Your loan profile is what lenders see when they click on your request on the Kiva website, so it’s hugely important in showcasing your story. Pick the right photo to help your profile stand out and let your passion for your business shine through in your writing. (Go here to see Kiva’s other tips for creating a strong profile.)

Enlist your support network early on

You have just 15 days to meet your private fundraising goal, so it’s helpful to be proactive and contact friends and family early in the process (perhaps even before you submit an application) to gauge what kind of financial support you can expect. Emphasize that it’s a loan, not a donation, so they’ll get their money back as you make payments to Kiva.

Be responsive to potential lenders

Once your loan profile is posted to Kiva’s public website, you may receive messages from interested lenders via the conversations tab in your account. Lenders (and Kiva itself) prioritize applicants who are communicative, so check your conversations regularly and respond to inquiries quickly.

Get endorsed by a Kiva trustee

Though you’re not required to get the endorsement of a trustee, having one vouch for your character and your business strengthens your application and can help you succeed in the review process. (Learn more about the role of a trustee, and email borrowers@kiva.org to find out how to pursue a trustee endorsement.)

Have a plan to repay your loan

Though approval isn’t guaranteed, it helps to have a plan for paying back your Kiva loan before it’s even fully funded. If you fall behind on payments or default on your loan, it can impact your business credit, and you won’t be eligible for another loan with Kiva. (If you run into trouble making payments, contact Kiva immediately and let your lenders know.)

See related: How to build business credit

Final thoughts

Small-business owners often find it difficult to obtain traditional financing, especially in the early stages of creating a company.

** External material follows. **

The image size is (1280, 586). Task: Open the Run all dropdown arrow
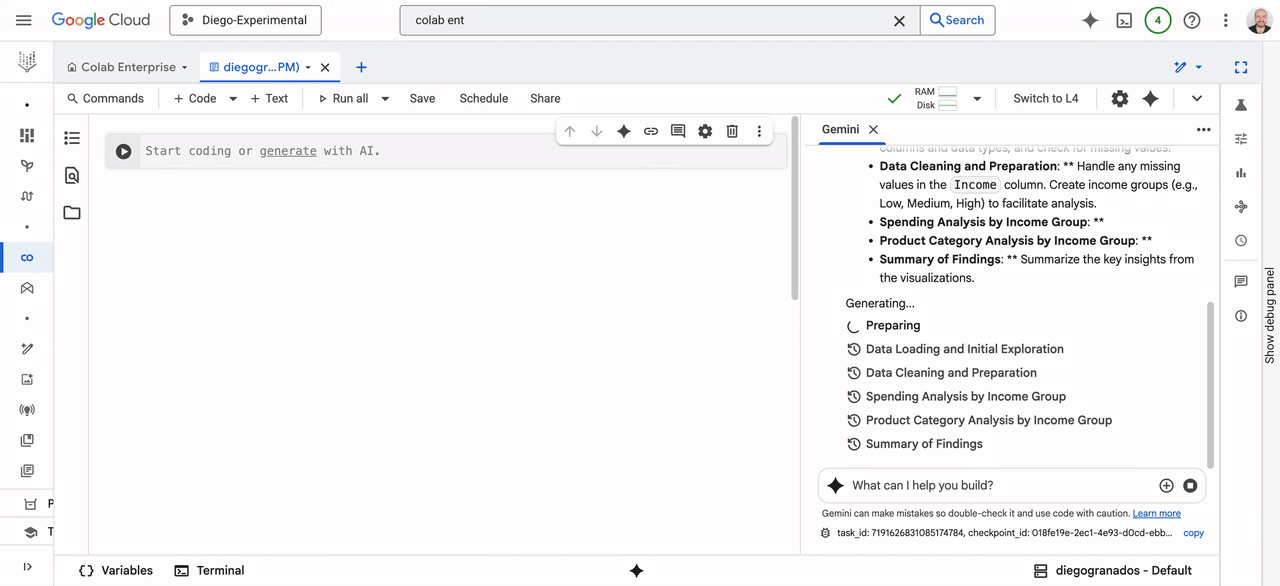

Applying for a business loan with Kiva lets you leverage the organization’s vast lending network, as well as benefit from ongoing support and advice throughout the underwriting process. If you choose to pursue a Kiva loan, be prepared to do a good amount of outreach on your own behalf – the more support you can muster from your personal network, the better.

See related: How to recover from a business credit score drop

Editorial Disclaimer

The editorial content on this page is based solely on the objective assessment of our writers and is not driven by advertising dollars. It has not been provided or commissioned by the credit card issuers. However, we may receive compensation when you click on links to products from our partners.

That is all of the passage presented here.